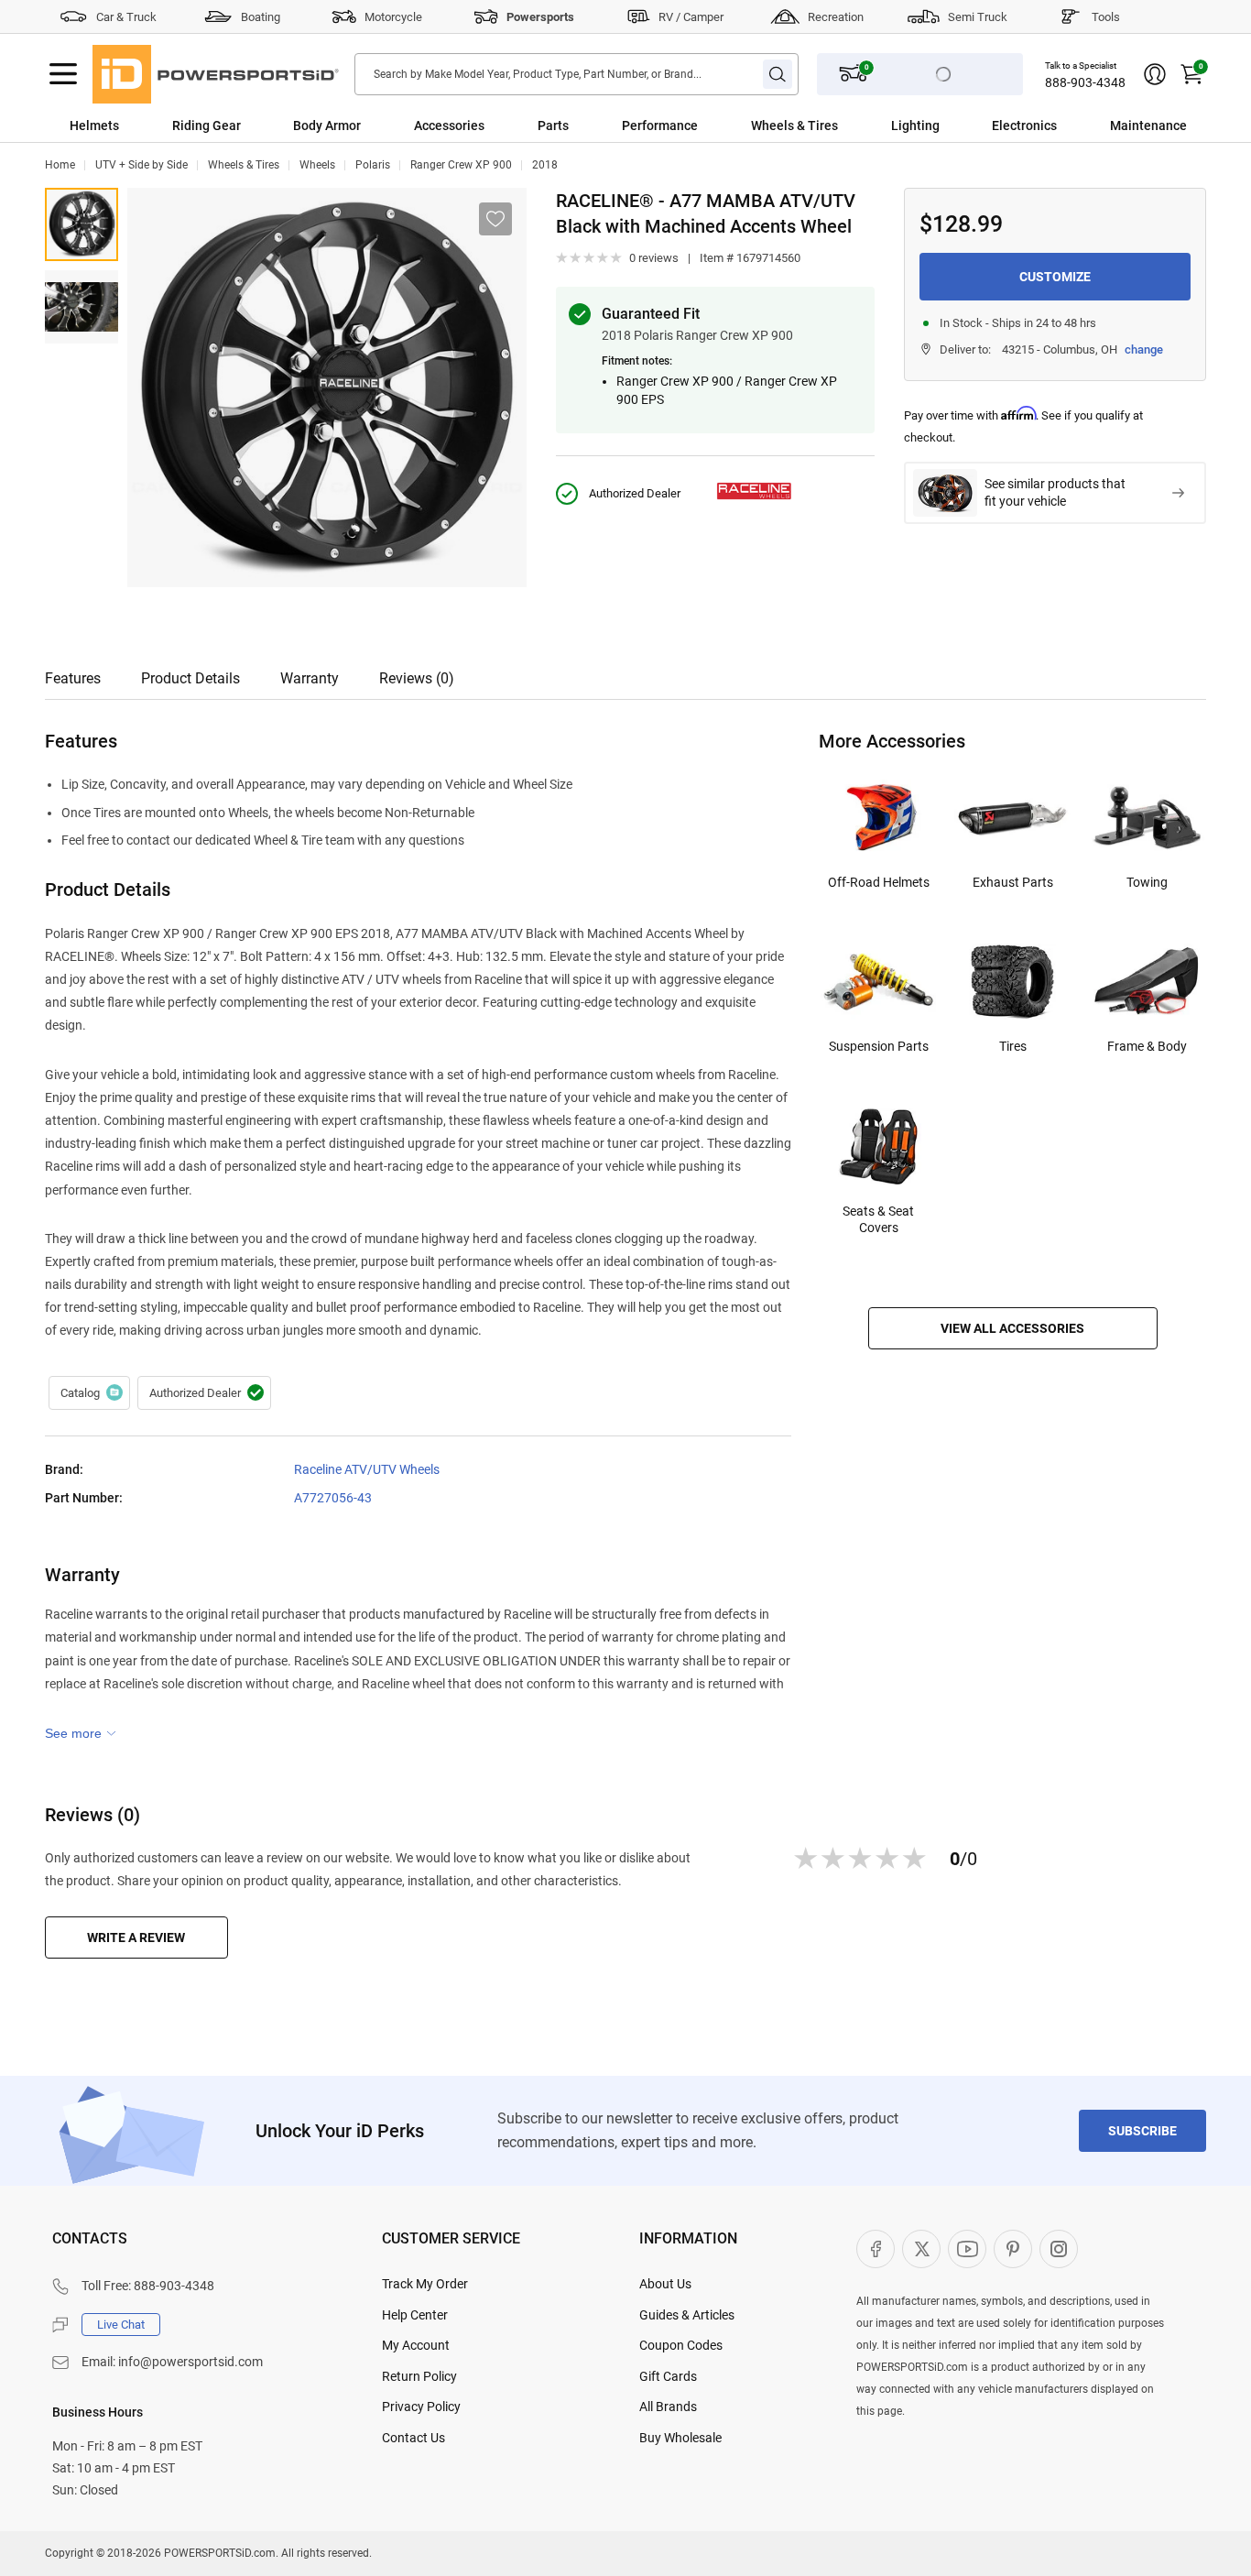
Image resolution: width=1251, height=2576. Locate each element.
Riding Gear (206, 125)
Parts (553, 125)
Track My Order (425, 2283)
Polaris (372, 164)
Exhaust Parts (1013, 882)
● ● ● ● ●
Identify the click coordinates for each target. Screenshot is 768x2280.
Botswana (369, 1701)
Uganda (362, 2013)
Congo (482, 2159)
● ● ● ● ●
Here the output must be the lines above from the line with "Image resolution: width=1251, height=2576." to the line with "Exhaust Parts (1013, 882)", both included, duplicated word for word and nothing else.

ANSWER FOR THIS EXERCISE
Image resolution: width=1251, height=2576. Locate each element.
Riding Gear (206, 125)
Parts (553, 125)
Track My Order (425, 2283)
Polaris (372, 164)
Exhaust Parts (1013, 882)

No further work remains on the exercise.